Evelyn Chan

Personal information
- Full name: Evelyn Chan Lu Ee
- Nationality: Singaporean

Sport
- Country: Singapore
- Sport: Bowling

Achievements and titles
- National finals: 36th Singapore International Open: Champion

Medal record
Representing Singapore
Women's Bowling
Commonwealth Tenpin Bowling Championships
| Bronze medal – third place | 2005 Paphos | Doubles |
Southeast Asian Games
| Bronze medal – third place | 2005 Manila | team of five |
| Bronze medal – third place | 2007 Bangkok | Trios |

= Evelyn Chan =

Singaporean bowler

Evelyn Chan Lu Ee is a Singaporean bowler.

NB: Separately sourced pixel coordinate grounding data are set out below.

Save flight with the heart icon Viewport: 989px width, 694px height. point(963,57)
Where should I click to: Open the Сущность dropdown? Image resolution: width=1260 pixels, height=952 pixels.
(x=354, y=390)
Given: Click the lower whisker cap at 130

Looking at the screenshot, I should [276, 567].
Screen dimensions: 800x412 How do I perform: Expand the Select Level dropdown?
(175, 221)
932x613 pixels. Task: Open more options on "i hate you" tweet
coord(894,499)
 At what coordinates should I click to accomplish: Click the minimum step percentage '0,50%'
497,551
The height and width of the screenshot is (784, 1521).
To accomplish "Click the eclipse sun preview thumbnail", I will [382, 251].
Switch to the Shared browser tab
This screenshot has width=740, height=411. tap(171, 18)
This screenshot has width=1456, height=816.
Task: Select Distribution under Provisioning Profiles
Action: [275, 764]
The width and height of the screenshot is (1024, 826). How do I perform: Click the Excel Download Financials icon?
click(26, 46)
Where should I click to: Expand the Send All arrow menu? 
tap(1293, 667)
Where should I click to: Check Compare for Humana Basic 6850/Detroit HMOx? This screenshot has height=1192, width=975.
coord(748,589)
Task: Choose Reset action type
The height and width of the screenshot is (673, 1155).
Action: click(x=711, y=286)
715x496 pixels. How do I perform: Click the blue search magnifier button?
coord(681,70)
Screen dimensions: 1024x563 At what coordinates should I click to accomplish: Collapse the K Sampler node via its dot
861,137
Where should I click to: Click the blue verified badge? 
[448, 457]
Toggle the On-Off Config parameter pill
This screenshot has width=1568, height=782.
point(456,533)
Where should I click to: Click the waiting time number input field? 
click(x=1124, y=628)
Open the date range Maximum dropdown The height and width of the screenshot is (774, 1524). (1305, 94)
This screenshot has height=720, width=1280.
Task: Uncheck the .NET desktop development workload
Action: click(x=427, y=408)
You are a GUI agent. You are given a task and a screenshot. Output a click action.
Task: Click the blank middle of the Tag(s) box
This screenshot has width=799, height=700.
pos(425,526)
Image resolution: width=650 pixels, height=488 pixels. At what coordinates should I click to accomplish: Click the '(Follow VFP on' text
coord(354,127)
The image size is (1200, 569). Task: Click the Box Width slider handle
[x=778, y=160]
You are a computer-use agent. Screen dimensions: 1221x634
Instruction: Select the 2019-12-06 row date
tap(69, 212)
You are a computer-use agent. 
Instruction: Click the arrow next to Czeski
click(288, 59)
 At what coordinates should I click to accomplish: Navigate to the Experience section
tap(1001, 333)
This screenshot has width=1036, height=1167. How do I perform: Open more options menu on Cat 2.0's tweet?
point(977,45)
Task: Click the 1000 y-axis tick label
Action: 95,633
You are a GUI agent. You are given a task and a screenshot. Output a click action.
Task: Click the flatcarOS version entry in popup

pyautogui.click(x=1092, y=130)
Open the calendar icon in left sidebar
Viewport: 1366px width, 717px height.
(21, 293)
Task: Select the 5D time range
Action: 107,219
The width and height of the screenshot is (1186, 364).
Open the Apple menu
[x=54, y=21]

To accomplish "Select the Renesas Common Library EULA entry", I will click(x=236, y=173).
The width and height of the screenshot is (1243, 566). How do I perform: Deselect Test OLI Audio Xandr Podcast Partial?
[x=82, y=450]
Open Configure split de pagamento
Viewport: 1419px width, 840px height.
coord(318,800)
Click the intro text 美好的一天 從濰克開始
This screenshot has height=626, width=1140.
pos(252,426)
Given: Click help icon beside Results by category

In 2003, Chan won the 36th Singapore International Open, her first International title.

At the 2nd Commonwealth Tenpin Bowling Championships in 2005, Chan won bronze medal at the Ladies Singles event and the gold medal with Jennifer Tan.

Chan was also part of the Singapore woman bowling team which won bronze in the Women's Team of Five at bowling at the 2005 Southeast Asian Games and Women's Trios at bowling at the 2007 Southeast Asian Games. For those accomplishments, she received the Singapore Bowling Federation's Recognition Awards in 2006 and 2007.

Chan, as part of the women's bowling team, was also awarded the Meritorious Award (Team) of the Singapore Sports Awards in 2007.